ACTIVITY:
With nothing left out, repeat every entry exactly.
WORKING DATA: Begin
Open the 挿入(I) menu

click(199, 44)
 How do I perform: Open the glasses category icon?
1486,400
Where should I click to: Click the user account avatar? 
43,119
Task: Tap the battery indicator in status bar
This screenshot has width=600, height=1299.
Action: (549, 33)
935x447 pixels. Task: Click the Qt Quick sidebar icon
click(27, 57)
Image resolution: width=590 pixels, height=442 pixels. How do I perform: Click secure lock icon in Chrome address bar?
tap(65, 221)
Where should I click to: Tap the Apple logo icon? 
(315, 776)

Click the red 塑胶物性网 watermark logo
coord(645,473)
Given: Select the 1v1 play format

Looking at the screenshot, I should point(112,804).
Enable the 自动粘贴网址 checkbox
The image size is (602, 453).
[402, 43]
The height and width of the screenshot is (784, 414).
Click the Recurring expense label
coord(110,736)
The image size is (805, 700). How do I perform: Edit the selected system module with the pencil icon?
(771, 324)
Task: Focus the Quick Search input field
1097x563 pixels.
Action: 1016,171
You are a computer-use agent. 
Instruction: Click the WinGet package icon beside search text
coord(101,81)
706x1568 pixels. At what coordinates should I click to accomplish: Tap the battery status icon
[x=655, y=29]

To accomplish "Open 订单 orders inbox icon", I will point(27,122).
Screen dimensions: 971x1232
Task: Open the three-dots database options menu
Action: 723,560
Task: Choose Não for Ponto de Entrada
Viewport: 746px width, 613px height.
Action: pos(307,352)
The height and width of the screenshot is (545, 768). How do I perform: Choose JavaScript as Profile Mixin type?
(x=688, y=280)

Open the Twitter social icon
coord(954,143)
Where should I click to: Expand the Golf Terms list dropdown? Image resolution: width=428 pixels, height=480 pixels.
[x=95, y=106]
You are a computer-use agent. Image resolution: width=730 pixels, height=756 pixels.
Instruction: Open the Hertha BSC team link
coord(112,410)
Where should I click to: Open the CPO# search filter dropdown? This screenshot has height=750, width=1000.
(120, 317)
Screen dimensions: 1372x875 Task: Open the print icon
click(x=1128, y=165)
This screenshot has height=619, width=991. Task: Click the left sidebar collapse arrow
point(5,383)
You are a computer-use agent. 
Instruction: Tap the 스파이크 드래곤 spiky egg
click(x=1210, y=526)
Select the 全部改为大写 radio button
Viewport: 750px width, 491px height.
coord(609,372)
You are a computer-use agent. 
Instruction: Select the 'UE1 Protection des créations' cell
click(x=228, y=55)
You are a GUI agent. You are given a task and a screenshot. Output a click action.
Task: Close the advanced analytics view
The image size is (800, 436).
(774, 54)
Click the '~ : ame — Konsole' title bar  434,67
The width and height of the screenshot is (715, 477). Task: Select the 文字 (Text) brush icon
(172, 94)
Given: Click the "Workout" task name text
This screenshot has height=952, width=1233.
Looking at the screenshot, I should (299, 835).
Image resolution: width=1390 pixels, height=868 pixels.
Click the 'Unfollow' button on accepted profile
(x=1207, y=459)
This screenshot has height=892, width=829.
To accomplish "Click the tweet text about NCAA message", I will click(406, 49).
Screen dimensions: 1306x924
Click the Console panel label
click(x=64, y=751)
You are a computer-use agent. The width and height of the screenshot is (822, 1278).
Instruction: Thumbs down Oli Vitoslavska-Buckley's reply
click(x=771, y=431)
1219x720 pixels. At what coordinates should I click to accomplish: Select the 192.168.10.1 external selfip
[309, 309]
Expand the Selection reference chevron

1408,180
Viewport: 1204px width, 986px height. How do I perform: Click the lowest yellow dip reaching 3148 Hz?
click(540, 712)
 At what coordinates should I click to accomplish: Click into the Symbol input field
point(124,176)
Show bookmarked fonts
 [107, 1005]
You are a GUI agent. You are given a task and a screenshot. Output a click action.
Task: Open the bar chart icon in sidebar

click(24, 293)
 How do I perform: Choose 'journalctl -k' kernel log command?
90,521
WORKING DATA: End
EXERCISE OUTPUT:
Open the 挿入(I) menu

click(199, 44)
 How do I perform: Open the glasses category icon?
1486,400
Where should I click to: Click the user account avatar? 
43,119
Task: Tap the battery indicator in status bar
This screenshot has width=600, height=1299.
Action: (549, 33)
935x447 pixels. Task: Click the Qt Quick sidebar icon
click(27, 57)
Image resolution: width=590 pixels, height=442 pixels. How do I perform: Click secure lock icon in Chrome address bar?
tap(65, 221)
Where should I click to: Tap the Apple logo icon? 
(315, 776)

Click the red 塑胶物性网 watermark logo
coord(645,473)
Given: Select the 1v1 play format

Looking at the screenshot, I should point(112,804).
Enable the 自动粘贴网址 checkbox
The image size is (602, 453).
[402, 43]
The height and width of the screenshot is (784, 414).
Click the Recurring expense label
coord(110,736)
The image size is (805, 700). How do I perform: Edit the selected system module with the pencil icon?
(771, 324)
Task: Focus the Quick Search input field
1097x563 pixels.
Action: 1016,171
You are a computer-use agent. 
Instruction: Click the WinGet package icon beside search text
coord(101,81)
706x1568 pixels. At what coordinates should I click to accomplish: Tap the battery status icon
[x=655, y=29]

To accomplish "Open 订单 orders inbox icon", I will point(27,122).
Screen dimensions: 971x1232
Task: Open the three-dots database options menu
Action: 723,560
Task: Choose Não for Ponto de Entrada
Viewport: 746px width, 613px height.
Action: pos(307,352)
The height and width of the screenshot is (545, 768). How do I perform: Choose JavaScript as Profile Mixin type?
(x=688, y=280)

Open the Twitter social icon
coord(954,143)
Where should I click to: Expand the Golf Terms list dropdown? Image resolution: width=428 pixels, height=480 pixels.
[x=95, y=106]
You are a computer-use agent. Image resolution: width=730 pixels, height=756 pixels.
Instruction: Open the Hertha BSC team link
coord(112,410)
Where should I click to: Open the CPO# search filter dropdown? This screenshot has height=750, width=1000.
(120, 317)
Screen dimensions: 1372x875 Task: Open the print icon
click(x=1128, y=165)
This screenshot has height=619, width=991. Task: Click the left sidebar collapse arrow
point(5,383)
You are a computer-use agent. 
Instruction: Tap the 스파이크 드래곤 spiky egg
click(x=1210, y=526)
Select the 全部改为大写 radio button
Viewport: 750px width, 491px height.
coord(609,372)
You are a computer-use agent. 
Instruction: Select the 'UE1 Protection des créations' cell
click(x=228, y=55)
You are a GUI agent. You are given a task and a screenshot. Output a click action.
Task: Close the advanced analytics view
The image size is (800, 436).
(774, 54)
Click the '~ : ame — Konsole' title bar  434,67
The width and height of the screenshot is (715, 477). Task: Select the 文字 (Text) brush icon
(172, 94)
Given: Click the "Workout" task name text
This screenshot has height=952, width=1233.
Looking at the screenshot, I should (299, 835).
Image resolution: width=1390 pixels, height=868 pixels.
Click the 'Unfollow' button on accepted profile
(x=1207, y=459)
This screenshot has height=892, width=829.
To accomplish "Click the tweet text about NCAA message", I will click(406, 49).
Screen dimensions: 1306x924
Click the Console panel label
click(x=64, y=751)
You are a computer-use agent. The width and height of the screenshot is (822, 1278).
Instruction: Thumbs down Oli Vitoslavska-Buckley's reply
click(x=771, y=431)
1219x720 pixels. At what coordinates should I click to accomplish: Select the 192.168.10.1 external selfip
[309, 309]
Expand the Selection reference chevron

1408,180
Viewport: 1204px width, 986px height. How do I perform: Click the lowest yellow dip reaching 3148 Hz?
click(540, 712)
 At what coordinates should I click to accomplish: Click into the Symbol input field
point(124,176)
Show bookmarked fonts
 [107, 1005]
You are a GUI agent. You are given a task and a screenshot. Output a click action.
Task: Open the bar chart icon in sidebar

click(24, 293)
 How do I perform: Choose 'journalctl -k' kernel log command?
90,521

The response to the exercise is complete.